I tend to disagree with this approach. I think I can generally distill what
you said to 3 points, which I'll address below:

1. Every workflow needs a clean worker, and Apache has a limited number of
those. As a result, queue times can build up.

This is a problem, but it's one that should be resolved by introducing our
own self-hosted runners. (Jarek, I know you're actually involved in that
effort). Any significant push towards GHA is going to rely on that. Once we
have self-hosted runners, we won't necessarily need a clean machine every
time, and we also won't need to worry about capacity issues like we do now.

2. There are security issues with running workflows that are based on the
master branch.

This is sorta true - this is basically only a problem if we pass a
non-locked down secret into a step that runs code outside of our GH
workflow configuration (and is either running on a PR or on master with
some git checkout magic to target a different ref). That's not a trivial
risk, so we need to be careful, but it's also not one that's solved by
using probot - if our end goal is to kick off CI runs that use user code,
this is just a problem that we're going to have to deal with.
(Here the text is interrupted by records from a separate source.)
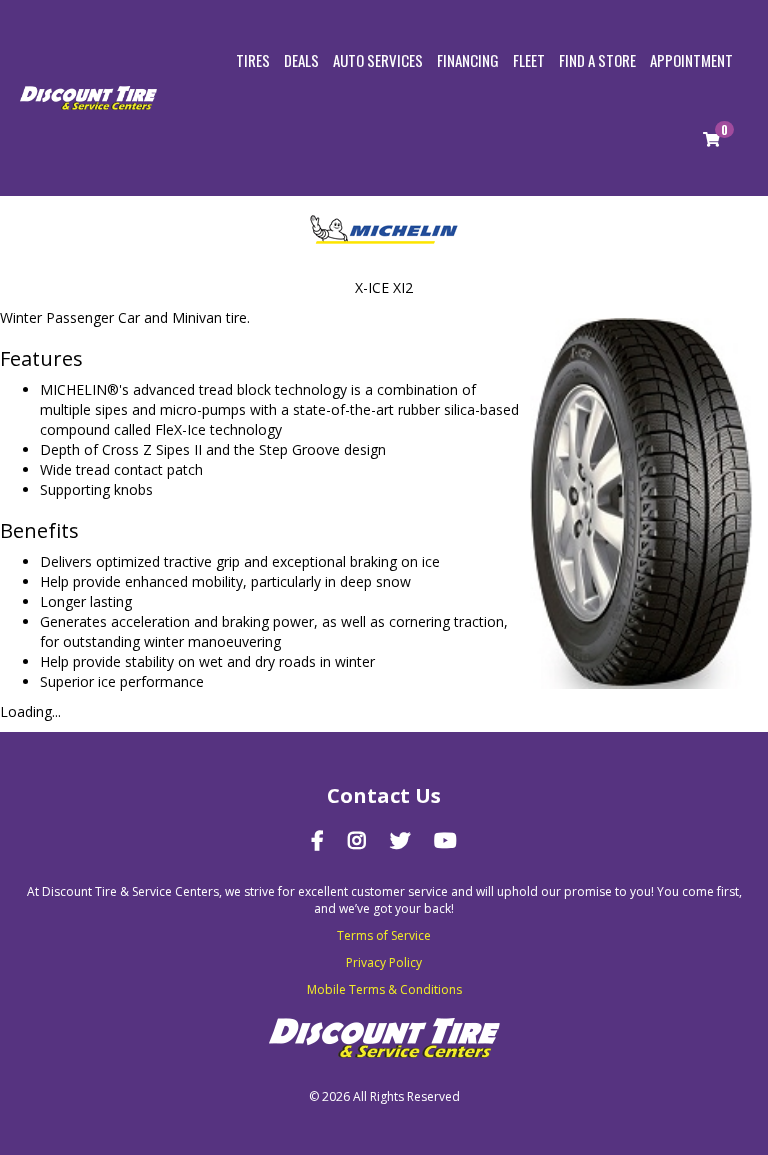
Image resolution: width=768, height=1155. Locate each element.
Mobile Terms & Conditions (384, 989)
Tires (253, 60)
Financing (468, 60)
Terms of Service (384, 935)
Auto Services (378, 60)
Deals (301, 60)
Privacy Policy (384, 962)
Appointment (691, 60)
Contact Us (384, 795)
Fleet (529, 60)
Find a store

It's
basically just one of those problems that Open Source CI is always going to
have (and one we already have with Jenkins) - how much do you restrict
resources available to a fork? As a rule, it is a good idea for any code we
want to trigger on arbitrary users' comments to not pass in secrets to that
code, or to explicitly limit the scope of them.

Kicking off workflows on master is not generally a problem because any code
they run will be vetted by the normal PR process.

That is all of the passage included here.